= Your assignment =
Copy exactly, no pictures: every line from the one that contains "The image size is (197, 140)." through the end of the entries below.

[Stored items]

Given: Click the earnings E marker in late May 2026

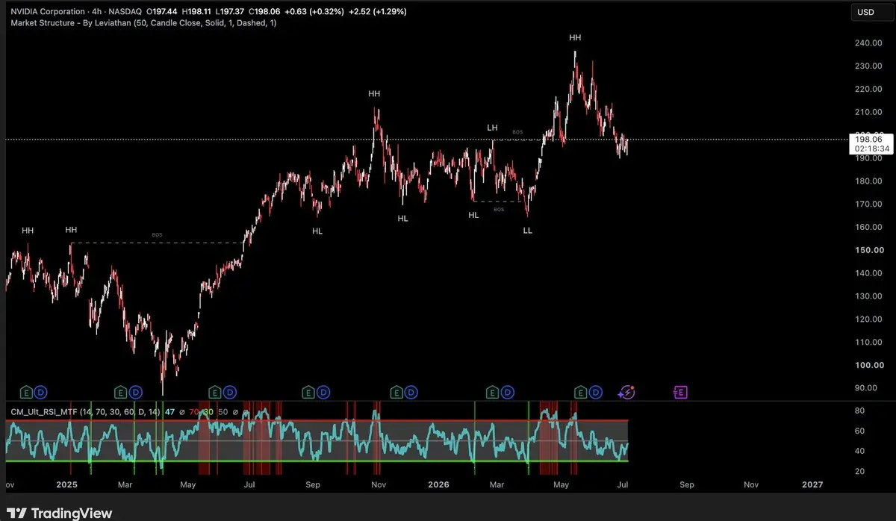Looking at the screenshot, I should tap(581, 392).
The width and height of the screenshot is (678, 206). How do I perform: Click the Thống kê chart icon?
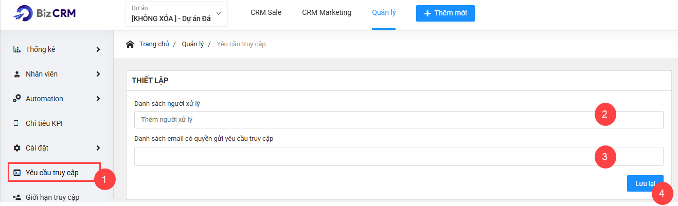[x=16, y=50]
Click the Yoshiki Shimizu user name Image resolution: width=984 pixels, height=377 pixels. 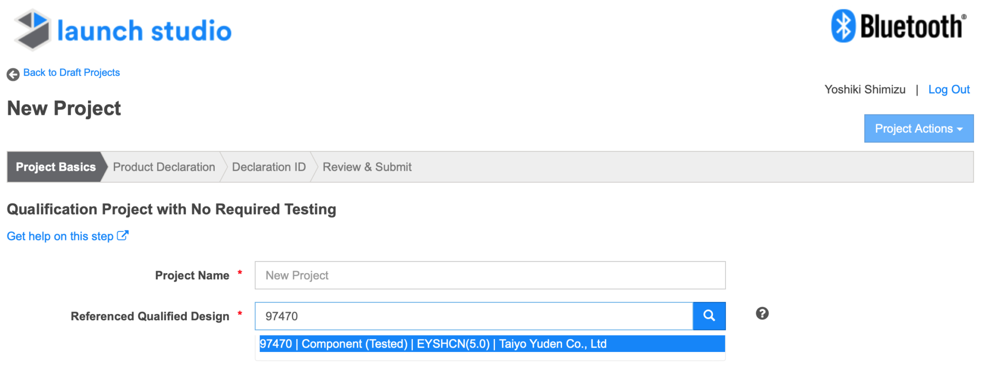(x=865, y=89)
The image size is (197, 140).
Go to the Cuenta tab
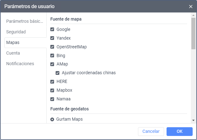[x=13, y=53]
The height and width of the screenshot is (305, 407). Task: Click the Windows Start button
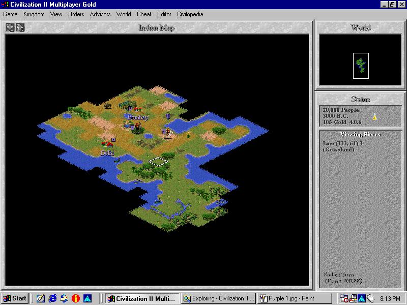coord(15,298)
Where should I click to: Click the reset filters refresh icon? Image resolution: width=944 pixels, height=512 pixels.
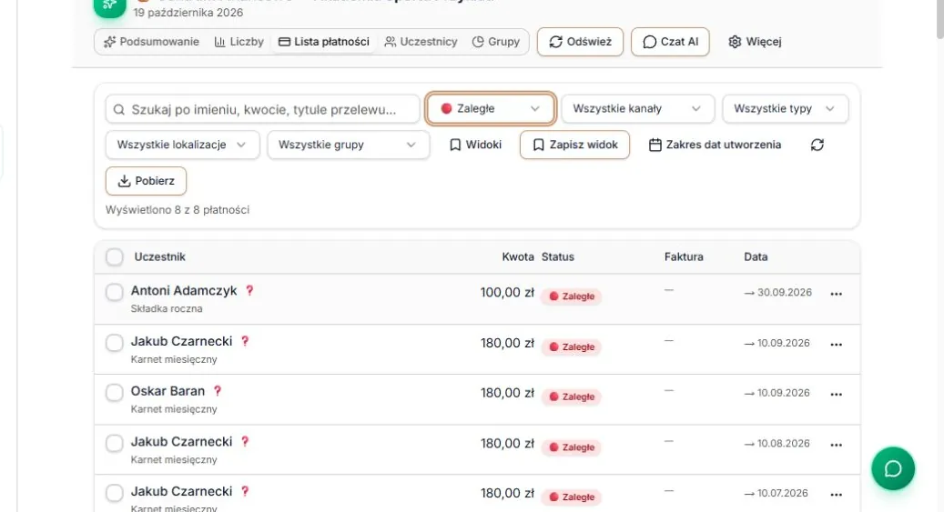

= Result =
The image size is (197, 140).
Go to the Cuenta tab
[x=13, y=53]
The height and width of the screenshot is (305, 407). Task: Click the Windows Start button
coord(15,298)
Where should I click to: Click the reset filters refresh icon? Image resolution: width=944 pixels, height=512 pixels.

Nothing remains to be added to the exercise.